How to implement really small and fast ORM with PHP Part 4 specification error handling

How to implement really small and fast ORM with PHP (Part 4: specification error handling)

Queries are gaining more and more complexity, data is getting bigger and bigger. Most optimizations in database technology are done in the database server. This is an approach to optimize queries on the client side.

We need a good API, so …

  • it should be easy to learn
  • method names must be short and intuitive
  • the goal is to map datasets and relations to objects
  • the API should offer method chaining
  • special features like auto-increments should be included
  • the code should be small, no getters and setters
  • the database schema is created before writing PHP code
  • relationships should be defined in the database, not in the code
  • we get low latencies combined with low memory usage


To make things easier, we make some restrictions:

  • only UTF-8
  • only MySQL (mysqli)
  • only PHP 5.4.0+
  • only buffered queries

Our ORM should have the same efficiency as handwritten SQL. So the following statements should produce only 1 query:

  • DBo::Guestbook(42)->Comments()->delete(); // “Guestbook” and “Comments” are tables
  • DBo::Guestbook(42)->Comments()->save(‘hidden’, 1);
  • DBo::Guestbook(42)->Comments()->count();
  • DBo::Student()->Attend()->Lecture()->Uses()->Book(); // “Uses”, “Book”, etc. are tables

The following statements should only update 1 column:

  • DBo::Guestbook(42)->Comments()->save(‘hidden’, 1);
  • DBo::Guestbook(42)->save(‘title’, ‘hello’);

The following statements should only select 1 column (that’s the hard one):

  • foreach (DBo::Guestbook() as $gb) echo $gb->title;

This gets implemented by a two-pass method: We store the columns used in the first run in DBo::usage_col[code position] and reuse it in the second run. The “code position” is the line where the constructor was called (returned from debug_backtrace()).

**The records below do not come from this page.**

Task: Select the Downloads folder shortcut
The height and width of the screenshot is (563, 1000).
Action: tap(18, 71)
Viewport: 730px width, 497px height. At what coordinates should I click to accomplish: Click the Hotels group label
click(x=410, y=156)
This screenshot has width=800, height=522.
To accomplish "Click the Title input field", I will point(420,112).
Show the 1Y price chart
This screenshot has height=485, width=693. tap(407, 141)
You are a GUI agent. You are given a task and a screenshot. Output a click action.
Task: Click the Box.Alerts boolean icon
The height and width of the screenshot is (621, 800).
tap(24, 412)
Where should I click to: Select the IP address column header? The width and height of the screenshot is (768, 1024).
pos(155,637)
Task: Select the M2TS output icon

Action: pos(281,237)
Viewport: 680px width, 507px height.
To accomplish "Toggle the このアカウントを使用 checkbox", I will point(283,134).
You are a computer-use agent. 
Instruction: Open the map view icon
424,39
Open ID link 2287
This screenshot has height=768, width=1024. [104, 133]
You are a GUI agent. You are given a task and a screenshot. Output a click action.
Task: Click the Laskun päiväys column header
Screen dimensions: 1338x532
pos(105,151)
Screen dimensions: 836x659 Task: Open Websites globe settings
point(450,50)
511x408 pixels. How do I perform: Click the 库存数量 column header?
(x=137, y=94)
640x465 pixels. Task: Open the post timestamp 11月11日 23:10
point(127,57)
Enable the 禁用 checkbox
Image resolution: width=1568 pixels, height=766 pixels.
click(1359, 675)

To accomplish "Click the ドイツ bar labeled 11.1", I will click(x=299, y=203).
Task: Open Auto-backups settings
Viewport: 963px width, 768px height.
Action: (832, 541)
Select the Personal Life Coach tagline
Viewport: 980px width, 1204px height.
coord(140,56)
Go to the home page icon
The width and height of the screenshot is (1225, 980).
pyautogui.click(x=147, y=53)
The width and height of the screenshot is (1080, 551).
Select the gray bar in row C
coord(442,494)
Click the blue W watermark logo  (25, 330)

Meta data like columns or indexes should be fetched statically into the code (not during runtime). To create a join out of “Guestbook()->Comments()”, the relevant columns are chosen during runtime. The syntax is:

  • table.primary_key_field = other_table.table_primary_key_field
  • e.g. sale.id = salepos.sale_id

To export the schema, we use:


// export schema to schema.php
DBo::conn(new mysqli('127.0.0.1', 'root', 'some_pw'));
DBo::exportSchema();

To keep control over the queries, we allow normal queries and debugging:


$entries = DBo::query('SELECT * FROM guestbook WHERE id=?', [42]); // Iterator
foreach ($entries as $obj) {...}

$id = DBo::query('INSERT INTO guestbook VALUES (...)'); // LastInsert ID
// 42

$affected = DBo::query('UPDATE guestbook SET active=0'); // Affected rows
// 10

$subject = DBo::value('SELECT subject FROM guestbook WHERE id=42'); // String
// 'Hello World'

$categories = DBo::values('SELECT DISTINCT categories FROM guestbook'); // Array
// ['Sports', 'Movies', 'Music']

$row = DBo::one('SELECT * FROM guestbook WHERE id=42'); // Array
// [id=>42, title=>'hello']

$row = DBo::keyValue('SELECT id,title FROM guestbook'); // Array
// [42=>'hello', 43=>'world']

$row = DBo::keyValues('SELECT id,title,subject FROM guestbook'); // Array
// [42=>['title'=>'hello', 'subject'=>'world'], 43=>['title'=>...]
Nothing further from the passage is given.